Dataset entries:
*-*-*

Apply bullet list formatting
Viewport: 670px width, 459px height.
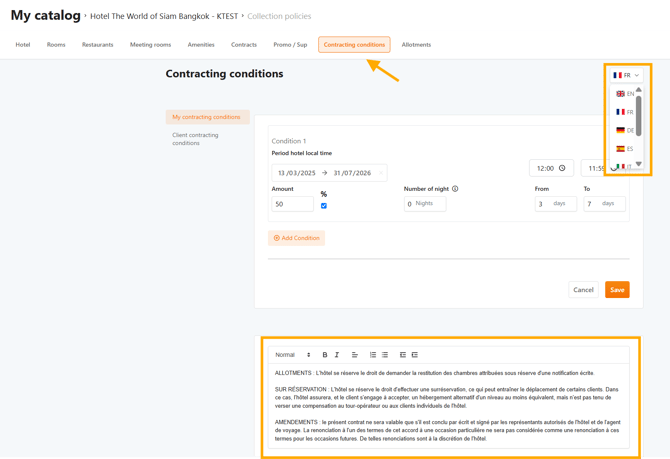[x=385, y=355]

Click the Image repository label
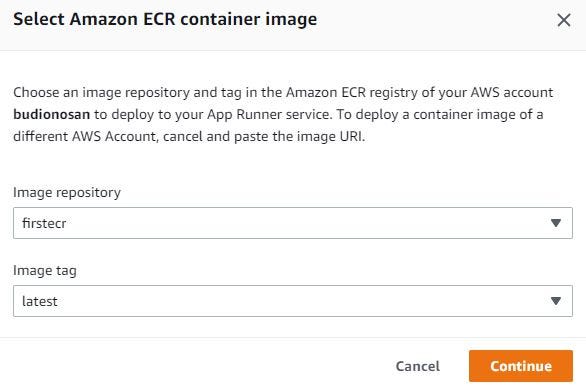tap(67, 193)
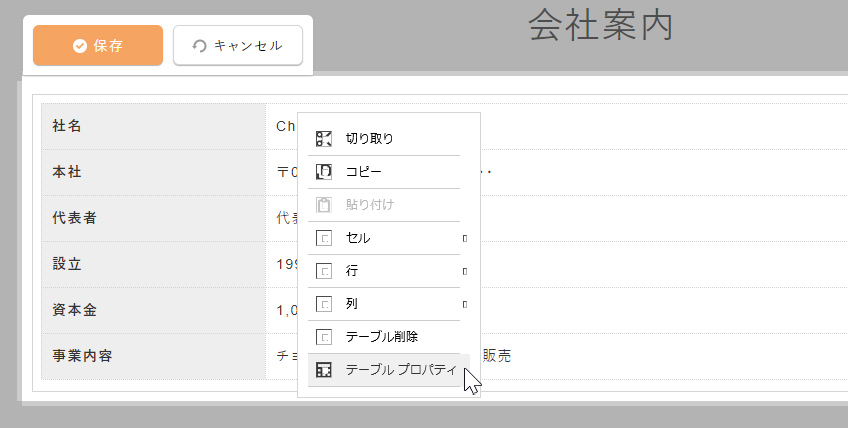848x428 pixels.
Task: Click the scissors icon for 切り取り
Action: [x=323, y=139]
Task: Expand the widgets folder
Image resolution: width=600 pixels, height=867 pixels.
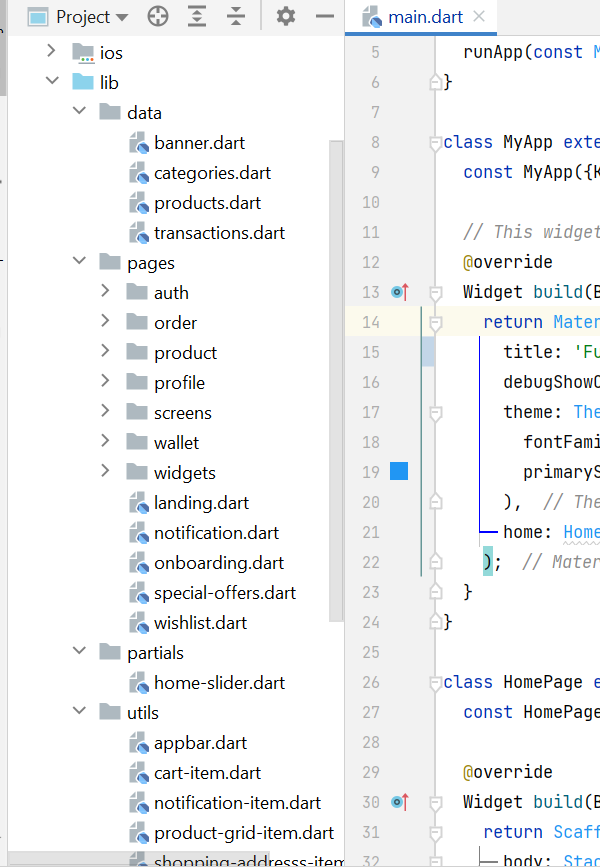Action: pyautogui.click(x=106, y=472)
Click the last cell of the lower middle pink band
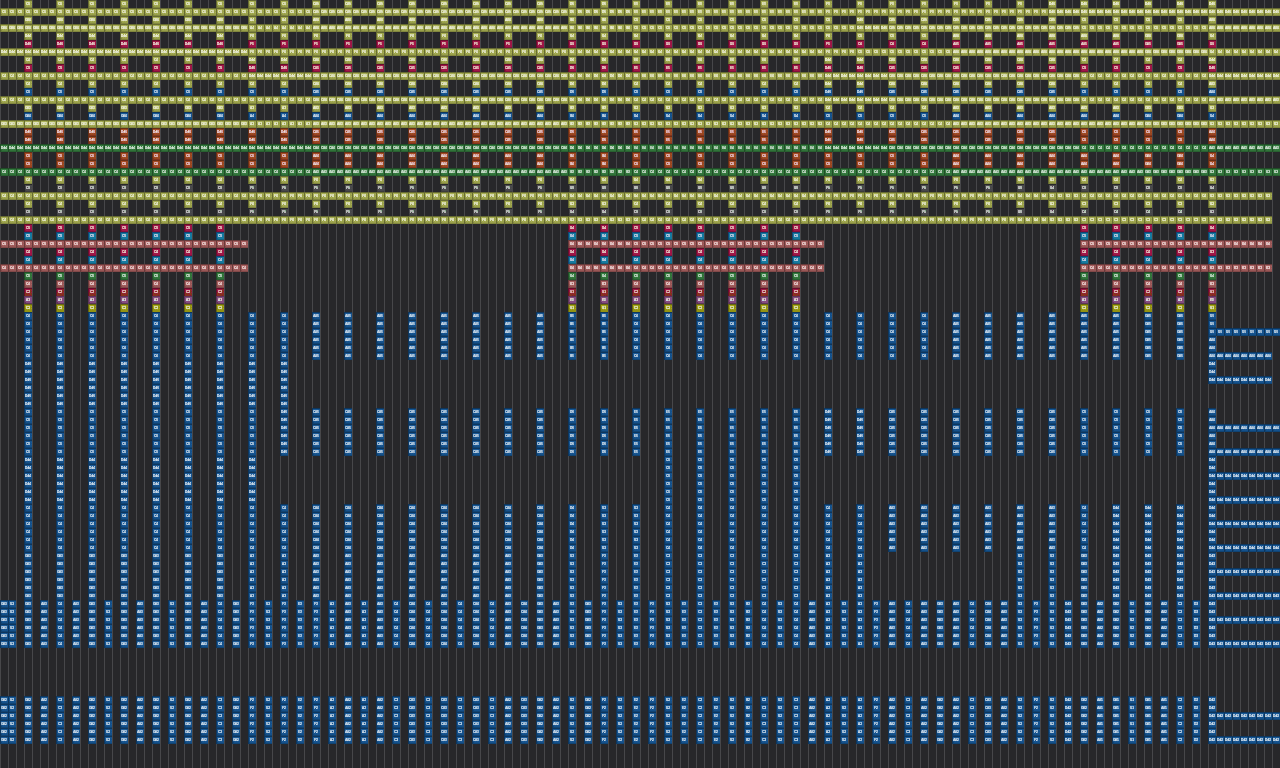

*-*-*

Please copy out the entries above exactly as they appear, but skip their images.

Apply bullet list formatting
Viewport: 670px width, 459px height.
[x=385, y=355]

Click the Image repository label
tap(67, 193)
848x428 pixels.
Task: Click the scissors icon for 切り取り
Action: [x=323, y=139]
Task: Expand the widgets folder
Image resolution: width=600 pixels, height=867 pixels.
Action: pyautogui.click(x=106, y=472)
Click the last cell of the lower middle pink band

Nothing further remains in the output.